What Can We Learn from Everest?
I had an opportunity to speak with Tom Matthews, a climate scientist who took part in this epic expedition. Tom is a lecturer at Loughborough University in the United Kingdom with a particular interest in glacier-climate interactions.
Tom told me that research of the conditions and trends on Mount Everest gives us tremendous perspective. The expedition gave him and other scientists an opportunity to analyze glaciers at extreme altitude to learn more about how things have happened or existed over time.
He also explained that Mount Everest and some of the surrounding peaks serve as what they call a “water tower” for the region. The reserves of snow and ice in the glaciers feed water sources downstream for much of the area. Gathering insight into the health and status of the glaciers in the Himalayas is crucial for the region, and provides important evidence that can help us understand the impact of climate change elsewhere as well.

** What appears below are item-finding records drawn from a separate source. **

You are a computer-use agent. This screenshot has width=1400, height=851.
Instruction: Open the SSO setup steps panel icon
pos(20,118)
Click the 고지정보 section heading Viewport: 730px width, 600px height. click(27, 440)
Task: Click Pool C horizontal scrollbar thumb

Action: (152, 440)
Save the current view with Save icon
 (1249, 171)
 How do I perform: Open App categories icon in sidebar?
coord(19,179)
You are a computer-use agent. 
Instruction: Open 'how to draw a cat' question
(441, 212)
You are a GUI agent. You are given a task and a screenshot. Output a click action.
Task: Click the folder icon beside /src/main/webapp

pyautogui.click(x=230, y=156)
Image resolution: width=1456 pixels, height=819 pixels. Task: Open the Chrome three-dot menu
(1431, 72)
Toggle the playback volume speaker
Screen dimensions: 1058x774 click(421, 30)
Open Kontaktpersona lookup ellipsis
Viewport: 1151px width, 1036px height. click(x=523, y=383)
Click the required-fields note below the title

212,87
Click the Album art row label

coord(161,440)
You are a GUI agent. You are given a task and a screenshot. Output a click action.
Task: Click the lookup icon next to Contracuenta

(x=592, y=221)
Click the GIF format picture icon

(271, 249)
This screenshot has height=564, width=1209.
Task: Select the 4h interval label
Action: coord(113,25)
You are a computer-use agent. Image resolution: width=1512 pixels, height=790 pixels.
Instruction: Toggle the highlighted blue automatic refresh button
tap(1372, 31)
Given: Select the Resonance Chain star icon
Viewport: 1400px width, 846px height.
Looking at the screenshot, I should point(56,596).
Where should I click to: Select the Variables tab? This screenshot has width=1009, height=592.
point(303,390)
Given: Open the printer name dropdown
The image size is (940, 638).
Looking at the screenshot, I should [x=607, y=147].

Since the team returned from their expedition, there has been a fair amount of research conducted. A paper has been written that analyzes the first 6 months of meteorological data in great detail. Tom told me that they were able to confirm evidence of melting well above the freezing line. The air is below freezing, but the intense solar radiation at that altitude and the sunshine reflecting off of the ice and snow results in a fair amount of meltwater being generated. The fact that it is melting to the extent that it is demonstrated that the mountain glaciers are much more sensitive than previously thought.
That’s just the tip of the proverbial iceberg, though. The technology used for the experiments and the equipment used to capture the journey are a story in and of themselves—and the scientific breakthroughs that have been made and will be made in the future as a result of this expedition are amazing. Now, the experience is ready to be shared with the world. Tune in tonight at 10pm Eastern / 9pm Central to watch Expedition Everest. The one-hour special—narrated by actor Tate Donovan—shares the journey of the Nat Geo scientists and explorers, highlights key moments from the groundbreaking mission, and reveals what we have learned, and what we can continue to learn from Mount Everest.